The northern Indian haplotype 16223T 16240G 16298C 16311C 16327T 16357C 73G 249DEL 263G 310C 315.1C 489C [Sample ID I_070, unpublished, range 16,024–16,365 73–340 438–576] was assigned to haplogroup C4a3b by EMMA (minimal costs of 1.59 toward mtGenome NA18547, see ESM5a). HaploGrep reported haplogroup D1 with quality value 88.7%. The correct haplogroup C4a3b ranked second with a quality value of 87.0%. Again, this was due to the fact that 16278T for haplogroup C4a3 was reported as missing in the haplotype even though this mutation was set in brackets in Phylotree. These examples demonstrate that unstable/recurrent mutations can play a critical role in the assignment of haplogroups and therefore must be properly handled in automated software solutions. Besides mutation stability, the amount of sequence information available is vital for reliable haplogroup estimation. The lack of information resulting from sequence stretches omitted for analyses causes ambiguous haplogroup estimates. In ESM8 and ESM9 we present four control region profiles of the EMPOP database for which the full mtGenome was analyzed providing the maximum resolution possible. We demonstrate that haplogrouping cannot be performed fully automated and manual inspection is required especially for partial profiles.

ESM8

Practical guide for using EMMA.

mmc8.doc^{(31KB, doc)}

ESM9

Detailed result obtained using EMMA for the examples presented in ESM8.

mmc9.txt^{(1.2MB, txt)}

4. Conclusions

With the public availability of Phylotree [4], which incorporates data from myriad sources and ultimately serves as the most up-to-date and comprehensive mtDNA phylogeny, the assignment of haplogroups to haplotypes has been greatly facilitated. Nevertheless, and despite the broad acceptance of Phylotree in population, medical, and forensic genetics, the task of manually classifying mitochondrial haplotypes into haplogroups remains tedious and error-prone. The manual evaluation of the mutation rates/weights – an important factor in haplogroup assignment – can be biased, and the instability of particular mutations within haplogroups (as opposed to across the entire tree) is difficult to incorporate manually.

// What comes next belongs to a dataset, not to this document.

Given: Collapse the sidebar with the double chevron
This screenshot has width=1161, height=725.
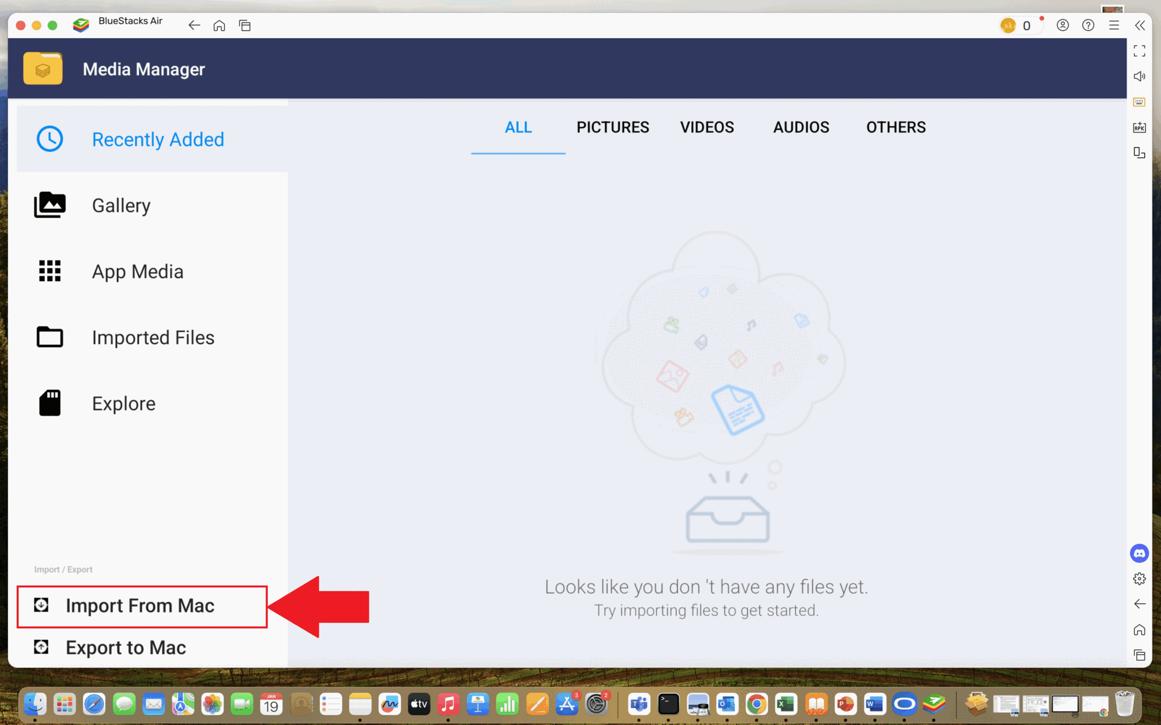Looking at the screenshot, I should (1141, 25).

Though Phylotree gave rise to (semi-)automated tools for haplogrouping, these approaches have been shown to be restricted in their capacity to overcome the deficiencies of manual haplogrouping [7]. The main limitations of these tools stem from the fact that they rely solely on haplogroup-defining patterns of mutations derived from the phylogenetic tree and they lack a database of real haplotypes that takes private mutations into account.

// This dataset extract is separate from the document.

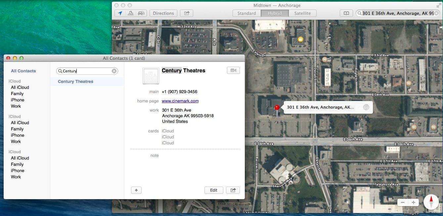Click the Maps share icon in toolbar
The image size is (443, 216).
(x=187, y=13)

To improve haplogrouping of mtDNA sequences we propose EMMA, a concept for estimating mitochondrial DNA haplogroups using a maximum likelihood approach. The concept is based on two pillars: a comprehensive and curated database of 14,990 full mtGenomes and 3925 virtual haplotypes of Phylotree Build 15 compiled to represent the backbone for drawing haplogroup estimates, and a database of 19,171 manually haplogrouped CR haplotypes that were used to determine the fluctuation rate of mutations using a maximum likelihood approach. Based on these fluctuation rates, cost values resulting from differences between the mtDNA profiles are calculated by EMMA. Lowest cost profiles within a defined tolerance are reported in the output.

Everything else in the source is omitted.